Trois Grandes Fugues.
A devilishly classical, arachnoid fugue by Lucinda Childs. A grand precise,male fugue by Anne Teresa De Keersmaeker. A highly nuanced Grosse Fugue by Maguy Marin, Lyon Opera Ballet. Adelaide Festival Theatre. Adelaide Festival. March 6-7 2020.
Reviewed by Peter Wilkins
The inspiration behind Lyon Opera’s suite of three very different works is Beethoven’s Grosse Fuge, a highly controversial score, composed at a time of profound deafness. Legendary women choreographers Maguy Marin, Anne Teresa De Keersmaeker and Lucinda Childs interpret the final movement of Quartet No. 13 in B -flat major. The result is three very diverse and beautifully conceived visions of Beethoven’s final composition prior to his death. Lucinda Childs’ A devilishly classical, arachnoid fugue is superbly classical in construct, danced with technical precision and graceful movements by six male and six female dancers, dressed in sleek grey shades against a projected image of luminous lace. With shimmering artistry and architectural beauty, the dancers intertwine a fluidity and classical style that conjures the mesmerizing lure of the arachnoid. The seduction lingers as the curtain falls on Lucinda Child’s evocative and captivating work.

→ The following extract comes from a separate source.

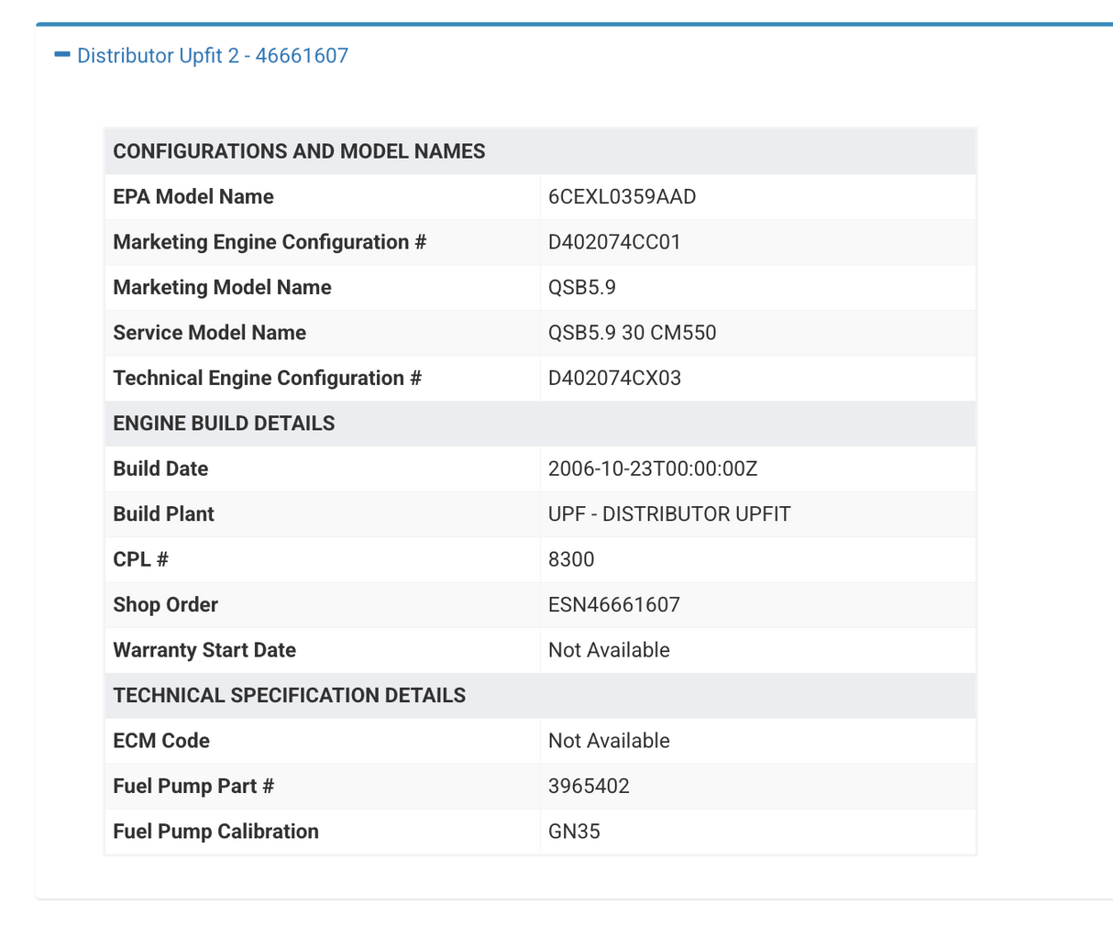This screenshot has height=948, width=1113.
Task: Click the Configurations and Model Names header
Action: (x=299, y=151)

Anne Teresa De Keersmaeker astonishes with a work of contemporary impact as the dancers of A grand, precise,male fugue entered the stage in dark suits and commence a street ballet of floor rolls, outstretched repetitions and stark rhythmic changes. There is vitality and surprise in a bold and expressive interpretation of Beethoven’s composition. So very different from Childs’ classical expression of the music, De Keersmaeker delights in the raw energy and machismo of the male fugue. It reminds me at times of Jerome Kern’s visceral choreography with similar exciting bravura. In this fusion of ballet and contemporary dance the dancers appear to rejoice in the liberating strains of Beethoven’s eccentric fugue.
Maguy Marin’s A highly nuanced Grosse Fugue completes Lyon Opera Ballet’s delightful and exquisite programme of short, light and imaginative dance interpretations of Beethoven’s final work. Three Grand Fugues celebrates genius and the imagination. That Lucinda Childs, renowned for her avant garde work can create a work of conventional and yet inventive choreography of such exquisite grace and precision while De Keersmaeker explores the physical form and theatrical expressiveness of her dance and Marin exalts in the sheer flair and freedom of dance is evidence of the creative inspiration of dance and music. In Marin’s final piece of the evening four dancers dressed in red fire the stage with colour and a certain obsession. Where Childs’ piece evokes the spirit of air, De Keermaeker’s is more closely aligned with the earth and Marin’s work conjures the spirit of fire. All three pieces heighten the variety and essence of Beethoven’s Grosse Fugue during an evening of ballet that delights the eye and pleases the ear. Trois Grandes Fugues like a superbly selected degustation excites the eye, tantalizes the palate and feeds the soul.
As Beethoven’s Final quartet surprise and arouses the senses, so too does Lyon Opera Ballet’s Trois Grandes Fugues in an evening of works that are at once soothing, exciting and uplifting. C’est magnifique!